(Records of interface elements)
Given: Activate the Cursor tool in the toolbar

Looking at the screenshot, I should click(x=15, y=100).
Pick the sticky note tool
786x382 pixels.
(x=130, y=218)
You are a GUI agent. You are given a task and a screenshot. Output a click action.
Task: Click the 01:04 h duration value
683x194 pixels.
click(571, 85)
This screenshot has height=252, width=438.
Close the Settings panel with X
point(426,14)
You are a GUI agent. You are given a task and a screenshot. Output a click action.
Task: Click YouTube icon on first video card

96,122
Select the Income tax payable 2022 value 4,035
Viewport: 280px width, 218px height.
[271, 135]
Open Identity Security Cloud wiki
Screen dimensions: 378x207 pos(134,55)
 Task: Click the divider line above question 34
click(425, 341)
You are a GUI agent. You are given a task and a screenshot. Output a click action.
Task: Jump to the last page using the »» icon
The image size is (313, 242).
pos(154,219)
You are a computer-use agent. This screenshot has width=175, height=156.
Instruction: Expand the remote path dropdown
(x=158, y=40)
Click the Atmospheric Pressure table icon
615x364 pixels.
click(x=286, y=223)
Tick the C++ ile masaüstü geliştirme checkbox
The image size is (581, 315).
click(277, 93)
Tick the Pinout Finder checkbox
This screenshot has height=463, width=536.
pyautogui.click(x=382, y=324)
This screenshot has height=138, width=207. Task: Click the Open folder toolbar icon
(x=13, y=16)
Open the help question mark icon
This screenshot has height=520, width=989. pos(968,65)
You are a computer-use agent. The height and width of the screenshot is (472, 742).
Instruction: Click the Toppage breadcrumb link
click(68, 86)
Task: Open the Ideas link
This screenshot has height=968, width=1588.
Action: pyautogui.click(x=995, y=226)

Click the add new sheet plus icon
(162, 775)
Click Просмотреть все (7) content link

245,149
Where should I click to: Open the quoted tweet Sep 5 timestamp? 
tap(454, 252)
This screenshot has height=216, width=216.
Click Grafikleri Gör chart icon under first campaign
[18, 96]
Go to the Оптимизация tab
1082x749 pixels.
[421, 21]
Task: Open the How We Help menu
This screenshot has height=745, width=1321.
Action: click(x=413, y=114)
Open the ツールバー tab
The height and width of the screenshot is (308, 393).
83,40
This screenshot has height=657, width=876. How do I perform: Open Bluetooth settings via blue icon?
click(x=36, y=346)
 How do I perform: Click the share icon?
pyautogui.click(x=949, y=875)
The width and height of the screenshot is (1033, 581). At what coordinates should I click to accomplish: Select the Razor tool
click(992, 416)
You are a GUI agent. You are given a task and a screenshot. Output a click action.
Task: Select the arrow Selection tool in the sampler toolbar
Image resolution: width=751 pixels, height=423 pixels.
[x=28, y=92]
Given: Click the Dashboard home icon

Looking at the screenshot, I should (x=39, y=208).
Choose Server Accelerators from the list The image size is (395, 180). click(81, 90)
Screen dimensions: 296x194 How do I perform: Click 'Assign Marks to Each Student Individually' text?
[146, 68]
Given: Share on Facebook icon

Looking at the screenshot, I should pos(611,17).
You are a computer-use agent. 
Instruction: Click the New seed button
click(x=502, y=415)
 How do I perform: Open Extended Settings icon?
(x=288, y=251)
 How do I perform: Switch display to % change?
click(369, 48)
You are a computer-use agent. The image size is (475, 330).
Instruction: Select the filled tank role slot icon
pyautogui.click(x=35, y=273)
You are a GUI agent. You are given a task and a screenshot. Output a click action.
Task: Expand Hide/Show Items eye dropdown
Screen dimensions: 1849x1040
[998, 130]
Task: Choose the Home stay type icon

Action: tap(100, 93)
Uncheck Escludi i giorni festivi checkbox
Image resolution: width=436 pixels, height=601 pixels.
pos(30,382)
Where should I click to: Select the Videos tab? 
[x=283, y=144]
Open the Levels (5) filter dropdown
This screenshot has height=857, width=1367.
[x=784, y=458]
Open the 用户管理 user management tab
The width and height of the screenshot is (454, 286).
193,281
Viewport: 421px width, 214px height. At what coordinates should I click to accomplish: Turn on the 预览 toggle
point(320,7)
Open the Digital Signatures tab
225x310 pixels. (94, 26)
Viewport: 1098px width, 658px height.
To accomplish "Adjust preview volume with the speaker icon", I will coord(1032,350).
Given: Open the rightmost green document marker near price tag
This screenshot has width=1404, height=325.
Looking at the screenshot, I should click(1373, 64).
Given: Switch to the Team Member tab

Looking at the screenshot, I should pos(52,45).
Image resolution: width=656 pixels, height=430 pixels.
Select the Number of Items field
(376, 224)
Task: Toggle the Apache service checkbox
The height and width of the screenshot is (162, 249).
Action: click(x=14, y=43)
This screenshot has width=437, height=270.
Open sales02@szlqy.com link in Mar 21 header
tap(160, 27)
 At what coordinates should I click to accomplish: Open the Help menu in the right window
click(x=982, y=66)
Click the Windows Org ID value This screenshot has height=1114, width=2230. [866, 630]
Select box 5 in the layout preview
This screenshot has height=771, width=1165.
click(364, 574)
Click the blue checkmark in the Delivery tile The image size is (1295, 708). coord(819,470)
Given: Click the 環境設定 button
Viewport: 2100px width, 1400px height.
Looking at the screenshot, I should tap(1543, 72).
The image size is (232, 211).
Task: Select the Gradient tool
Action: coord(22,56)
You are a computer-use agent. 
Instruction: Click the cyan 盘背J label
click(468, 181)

▶ _YOUR OBJECTIVE_: Copy out all of the lines above without any changes.

▶ _ANSWER IN FULL_:
Given: Activate the Cursor tool in the toolbar

Looking at the screenshot, I should click(x=15, y=100).
Pick the sticky note tool
786x382 pixels.
(x=130, y=218)
You are a GUI agent. You are given a task and a screenshot. Output a click action.
Task: Click the 01:04 h duration value
683x194 pixels.
click(571, 85)
This screenshot has height=252, width=438.
Close the Settings panel with X
point(426,14)
You are a GUI agent. You are given a task and a screenshot. Output a click action.
Task: Click YouTube icon on first video card

96,122
Select the Income tax payable 2022 value 4,035
Viewport: 280px width, 218px height.
[271, 135]
Open Identity Security Cloud wiki
Screen dimensions: 378x207 pos(134,55)
 Task: Click the divider line above question 34
click(425, 341)
You are a GUI agent. You are given a task and a screenshot. Output a click action.
Task: Jump to the last page using the »» icon
The image size is (313, 242).
pos(154,219)
You are a computer-use agent. This screenshot has width=175, height=156.
Instruction: Expand the remote path dropdown
(x=158, y=40)
Click the Atmospheric Pressure table icon
615x364 pixels.
click(x=286, y=223)
Tick the C++ ile masaüstü geliştirme checkbox
The image size is (581, 315).
click(277, 93)
Tick the Pinout Finder checkbox
This screenshot has height=463, width=536.
pyautogui.click(x=382, y=324)
This screenshot has height=138, width=207. Task: Click the Open folder toolbar icon
(x=13, y=16)
Open the help question mark icon
This screenshot has height=520, width=989. pos(968,65)
You are a computer-use agent. The height and width of the screenshot is (472, 742).
Instruction: Click the Toppage breadcrumb link
click(68, 86)
Task: Open the Ideas link
This screenshot has height=968, width=1588.
Action: pyautogui.click(x=995, y=226)

Click the add new sheet plus icon
(162, 775)
Click Просмотреть все (7) content link

245,149
Where should I click to: Open the quoted tweet Sep 5 timestamp? 
tap(454, 252)
This screenshot has height=216, width=216.
Click Grafikleri Gör chart icon under first campaign
[18, 96]
Go to the Оптимизация tab
1082x749 pixels.
[421, 21]
Task: Open the How We Help menu
This screenshot has height=745, width=1321.
Action: click(x=413, y=114)
Open the ツールバー tab
The height and width of the screenshot is (308, 393).
83,40
This screenshot has height=657, width=876. How do I perform: Open Bluetooth settings via blue icon?
click(x=36, y=346)
 How do I perform: Click the share icon?
pyautogui.click(x=949, y=875)
The width and height of the screenshot is (1033, 581). At what coordinates should I click to accomplish: Select the Razor tool
click(992, 416)
You are a GUI agent. You are given a task and a screenshot. Output a click action.
Task: Select the arrow Selection tool in the sampler toolbar
Image resolution: width=751 pixels, height=423 pixels.
[x=28, y=92]
Given: Click the Dashboard home icon

Looking at the screenshot, I should (x=39, y=208).
Choose Server Accelerators from the list The image size is (395, 180). click(81, 90)
Screen dimensions: 296x194 How do I perform: Click 'Assign Marks to Each Student Individually' text?
[146, 68]
Given: Share on Facebook icon

Looking at the screenshot, I should pos(611,17).
You are a computer-use agent. 
Instruction: Click the New seed button
click(x=502, y=415)
 How do I perform: Open Extended Settings icon?
(x=288, y=251)
 How do I perform: Switch display to % change?
click(369, 48)
You are a computer-use agent. The image size is (475, 330).
Instruction: Select the filled tank role slot icon
pyautogui.click(x=35, y=273)
You are a GUI agent. You are given a task and a screenshot. Output a click action.
Task: Expand Hide/Show Items eye dropdown
Screen dimensions: 1849x1040
[998, 130]
Task: Choose the Home stay type icon

Action: tap(100, 93)
Uncheck Escludi i giorni festivi checkbox
Image resolution: width=436 pixels, height=601 pixels.
pos(30,382)
Where should I click to: Select the Videos tab? 
[x=283, y=144]
Open the Levels (5) filter dropdown
This screenshot has height=857, width=1367.
[x=784, y=458]
Open the 用户管理 user management tab
The width and height of the screenshot is (454, 286).
193,281
Viewport: 421px width, 214px height. At what coordinates should I click to accomplish: Turn on the 预览 toggle
point(320,7)
Open the Digital Signatures tab
225x310 pixels. (94, 26)
Viewport: 1098px width, 658px height.
To accomplish "Adjust preview volume with the speaker icon", I will coord(1032,350).
Given: Open the rightmost green document marker near price tag
This screenshot has width=1404, height=325.
Looking at the screenshot, I should click(1373, 64).
Given: Switch to the Team Member tab

Looking at the screenshot, I should pos(52,45).
Image resolution: width=656 pixels, height=430 pixels.
Select the Number of Items field
(376, 224)
Task: Toggle the Apache service checkbox
The height and width of the screenshot is (162, 249).
Action: click(x=14, y=43)
This screenshot has width=437, height=270.
Open sales02@szlqy.com link in Mar 21 header
tap(160, 27)
 At what coordinates should I click to accomplish: Open the Help menu in the right window
click(x=982, y=66)
Click the Windows Org ID value This screenshot has height=1114, width=2230. [866, 630]
Select box 5 in the layout preview
This screenshot has height=771, width=1165.
click(364, 574)
Click the blue checkmark in the Delivery tile The image size is (1295, 708). coord(819,470)
Given: Click the 環境設定 button
Viewport: 2100px width, 1400px height.
Looking at the screenshot, I should tap(1543, 72).
The image size is (232, 211).
Task: Select the Gradient tool
Action: coord(22,56)
You are a computer-use agent. 
Instruction: Click the cyan 盘背J label
click(468, 181)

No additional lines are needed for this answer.